Exercise 1 -
Answer these about the random forest article:
(a) Who originally devised random forests?
(b) Which dataset, introduced by Box & Jenkins, is the time series the article uses?
(c) Which package will be used to train and test random forests?

## Calculating Derivatives from Random Forests

###### (Edits to repair smudges, 2020-06-28, about 0945 EDT. Closing comment, 2020-06-30, 1450 EDT.)

There are lots of ways of learning about mathematical constructs, even about actual machines. One way is to push them into a place of improbable application, asking of them things which seem implausible, and watch how they fail. Indeed, they might not fail.

Many of the engineers from the NASA Apollo era spent their spare time with simulators of the CSM and LEM to develop a “feel” for what these machines could do and when they got into trouble. This allowed them to understand their capabilities beyond their formal specifications. This is quite possibly why Jack Garman was able to give the go-ahead for the Apollo 11 lunar landing, given a section of code was patched out, despite the overload of the LEM’s guidance computer from its rendezvous radar being set erroneously on in addition to the doppler landing radar.

Random forests were originally devised by Kleinberg and Ho (1990-2000), and then extended by Breiman, Cutler, Amit, and Geman. Breiman and Cutler are most frequently associated with these important statistical learning devices. They can be used for classification, regression, and variable selection. They can also be used for clustering.

Regression with random forests can be done on the same data that linear or generalized linear regression are done. Whereas the latter two means of calculation offer some continuity conditions which justify how one might use the outputs of their models to calculate, say, derivatives of responses with respect to predictors, it is less obvious how this might be done with random forests.

So, to set the stage, we begin with an application of random forests to time series. In fact, the series in question is reasonably famous, being the Air Passengers dataset introduced by Box & Jenkins and featured in the R package called forecast which, in its most recent rendition, offers the clever function $\text{auto.arima}$ as a means of automatically building ARIMA models for such series.

The plan is to regress with $\text{auto.arima}$ and regress with random forests, and see how the results compare. Then the next step is to figure out how to calculate derivatives from random forest predictions and then uncertainties in those, specifically prediction intervals. (See also on prediction intervals.)

After this post was written, I discovered the exciting paper …

H. Zhang, J. Zimmerman, D. Nettleton, D. J. Nordman, "Random Forest Prediction Intervals", (2019) The American Statistician, DOI: 10.1080/00031305.2019.1585288.

having this supplement.

It is also realized in the standalone R package rfinterval based upon the excellent ranger package.

In this paper, Zhang, Zimmerman, Nettleton, and Nordman overcome the evidence dearth problem encountered by quantile regression forests when trying to estimate prediction intervals, using a technique closely related to the conformal prediction methods in

J. Lei, M. G’Sell, A. Rinaldo, R. J. Tibshirani, L. Wasserman, "Distribution-free predictive inference for regression", (2018) Journal of the American Statistical Association, 113:523, 1094-1111, DOI: 10.1080/01621459.2017.1307116.

Some preliminaries ….

Since the R forecast package has been mentioned, the ranger package should be introduced as the one which will be used to train and test random forests, where, for those unfamiliar, training is a calibration process. Other packages have elements which are critical to this development, namely, the random, coda, and fda.usc packages.

[Data extracted from a collection]
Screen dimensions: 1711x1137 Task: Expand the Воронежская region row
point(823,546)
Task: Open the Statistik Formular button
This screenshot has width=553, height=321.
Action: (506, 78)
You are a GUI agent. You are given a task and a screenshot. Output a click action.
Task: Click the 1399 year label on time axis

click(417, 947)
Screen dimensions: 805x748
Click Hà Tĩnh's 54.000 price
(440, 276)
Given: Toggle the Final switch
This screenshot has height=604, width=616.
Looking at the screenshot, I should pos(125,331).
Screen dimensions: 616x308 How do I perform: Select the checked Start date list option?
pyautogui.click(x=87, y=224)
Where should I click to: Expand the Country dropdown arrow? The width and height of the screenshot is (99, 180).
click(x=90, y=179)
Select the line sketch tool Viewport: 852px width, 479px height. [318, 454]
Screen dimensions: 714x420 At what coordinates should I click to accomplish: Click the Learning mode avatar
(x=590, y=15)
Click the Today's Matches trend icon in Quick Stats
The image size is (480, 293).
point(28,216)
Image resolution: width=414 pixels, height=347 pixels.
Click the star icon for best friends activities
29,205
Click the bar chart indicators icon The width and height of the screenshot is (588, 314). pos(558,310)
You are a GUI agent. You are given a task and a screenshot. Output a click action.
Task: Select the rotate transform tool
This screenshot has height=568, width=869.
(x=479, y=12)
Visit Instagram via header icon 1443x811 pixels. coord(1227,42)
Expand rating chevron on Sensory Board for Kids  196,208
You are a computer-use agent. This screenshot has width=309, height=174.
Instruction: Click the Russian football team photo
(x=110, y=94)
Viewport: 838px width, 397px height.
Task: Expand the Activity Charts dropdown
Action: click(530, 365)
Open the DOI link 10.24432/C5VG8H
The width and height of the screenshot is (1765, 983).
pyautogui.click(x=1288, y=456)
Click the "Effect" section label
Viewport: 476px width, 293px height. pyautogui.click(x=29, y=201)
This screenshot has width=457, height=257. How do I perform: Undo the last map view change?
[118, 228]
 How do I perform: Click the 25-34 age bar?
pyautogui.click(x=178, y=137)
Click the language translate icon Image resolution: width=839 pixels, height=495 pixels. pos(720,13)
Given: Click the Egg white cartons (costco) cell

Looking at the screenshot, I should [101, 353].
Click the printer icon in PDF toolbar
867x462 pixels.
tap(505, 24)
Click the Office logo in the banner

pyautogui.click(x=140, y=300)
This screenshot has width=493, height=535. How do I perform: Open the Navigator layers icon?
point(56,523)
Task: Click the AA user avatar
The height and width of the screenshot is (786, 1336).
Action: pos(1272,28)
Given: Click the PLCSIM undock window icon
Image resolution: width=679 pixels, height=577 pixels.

Exercise 2 -
Please convert the entries into a numbered list, from the start of the entries through the line holding "Select the line", inclusive, leaving out blank lines.

Correct response 1 -
(a) Kleinberg and Ho
(b) The Air Passengers dataset
(c) The ranger package

Correct response 2 -
1. Screen dimensions: 1711x1137 Task: Expand the Воронежская region row
2. point(823,546)
3. Task: Open the Statistik Formular button
4. This screenshot has width=553, height=321.
5. Action: (506, 78)
6. You are a GUI agent. You are given a task and a screenshot. Output a click action.
7. Task: Click the 1399 year label on time axis
8. click(417, 947)
9. Screen dimensions: 805x748
10. Click Hà Tĩnh's 54.000 price
11. (440, 276)
12. Given: Toggle the Final switch
13. This screenshot has height=604, width=616.
14. Looking at the screenshot, I should pos(125,331).
15. Screen dimensions: 616x308 How do I perform: Select the checked Start date list option?
16. pyautogui.click(x=87, y=224)
17. Where should I click to: Expand the Country dropdown arrow? The width and height of the screenshot is (99, 180).
18. click(x=90, y=179)
19. Select the line sketch tool Viewport: 852px width, 479px height. [318, 454]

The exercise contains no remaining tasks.